偏差値世代の成れの果て その3

偏差値教育の害が、今、この国を壁に突き当たらせていると私は見ています。
逆に言えば、今の日本が壁に突き当たり、泥沼から抜け出せないでもがいているのは、もしかしたら偏差値教育のせいなのではないか。最近よくそういうことを考えるようになりました。
偏差値教育を受けた今の50代の人たちが、実はある種の社会現象を引き起こしていて、それが日本の国として大きな問題になっているのではないかということです。
前回、前々回とそういうお話をさせていただいておりますが、実は、私はそういう仮説を立てて、いすみ鉄道でいろいろ行動計画を立てたり商品を作ったりしています。
この仮説というのはどういうことかというと、今の50代は偏差値教育の真っただ中を生き抜いてきた人たちでありますから、その人の能力を測る物差しを1つしか与えられてこなかったわけで、私たちの時代、勉強ができる優秀な人間は、皆都会の大学へ行って、優秀な順番に人気企業へ就職していったのです。
学生に人気が高かった日本航空や東京海上、第一勧銀(現みずほ銀行)、トヨタ自動車などの一流企業には、あくまでも学校の成績の点でですが、一番優秀な人間が集まり、企業の順位が下がっていくにしたがって、入社する学生の偏差値も下がっていきました。
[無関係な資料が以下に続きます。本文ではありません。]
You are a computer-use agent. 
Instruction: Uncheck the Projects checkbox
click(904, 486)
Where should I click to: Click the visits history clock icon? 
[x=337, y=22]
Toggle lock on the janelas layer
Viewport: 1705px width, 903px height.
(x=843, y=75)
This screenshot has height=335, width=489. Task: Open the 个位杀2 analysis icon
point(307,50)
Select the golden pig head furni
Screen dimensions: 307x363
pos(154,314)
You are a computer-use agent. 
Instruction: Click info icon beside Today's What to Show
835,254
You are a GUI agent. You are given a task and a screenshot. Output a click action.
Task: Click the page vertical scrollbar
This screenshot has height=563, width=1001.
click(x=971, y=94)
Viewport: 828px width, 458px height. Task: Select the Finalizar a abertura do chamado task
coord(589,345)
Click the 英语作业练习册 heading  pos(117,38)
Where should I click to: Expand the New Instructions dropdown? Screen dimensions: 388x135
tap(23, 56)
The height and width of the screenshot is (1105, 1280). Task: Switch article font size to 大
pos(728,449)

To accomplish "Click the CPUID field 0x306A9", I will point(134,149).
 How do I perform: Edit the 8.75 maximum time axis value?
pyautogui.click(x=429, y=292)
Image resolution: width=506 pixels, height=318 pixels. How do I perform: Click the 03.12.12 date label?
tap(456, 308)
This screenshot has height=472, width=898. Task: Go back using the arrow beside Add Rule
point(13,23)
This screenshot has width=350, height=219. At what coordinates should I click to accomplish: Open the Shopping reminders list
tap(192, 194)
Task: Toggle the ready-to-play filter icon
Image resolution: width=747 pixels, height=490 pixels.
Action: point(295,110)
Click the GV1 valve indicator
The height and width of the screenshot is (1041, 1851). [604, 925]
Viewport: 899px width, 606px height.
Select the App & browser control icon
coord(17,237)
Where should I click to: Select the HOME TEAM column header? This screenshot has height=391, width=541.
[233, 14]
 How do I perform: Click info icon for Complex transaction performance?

(企業の順位なんてこと自体が今思えばおかしな話ですが、当時はそれが当たり前でした。)
それは民間企業だけではなくて、公務員になるのも同じで、一番偏差値が高くて優秀な人間は霞ヶ関に入り、その次に優秀な人間はその次の役所へ入りましたから、どういうことかというと、全国津々浦々の田舎の役場に30数年前に就職した人たちは、霞ヶ関にも、その次の役所にも偏差値で及ばず、入れなかった人たちだということなんです。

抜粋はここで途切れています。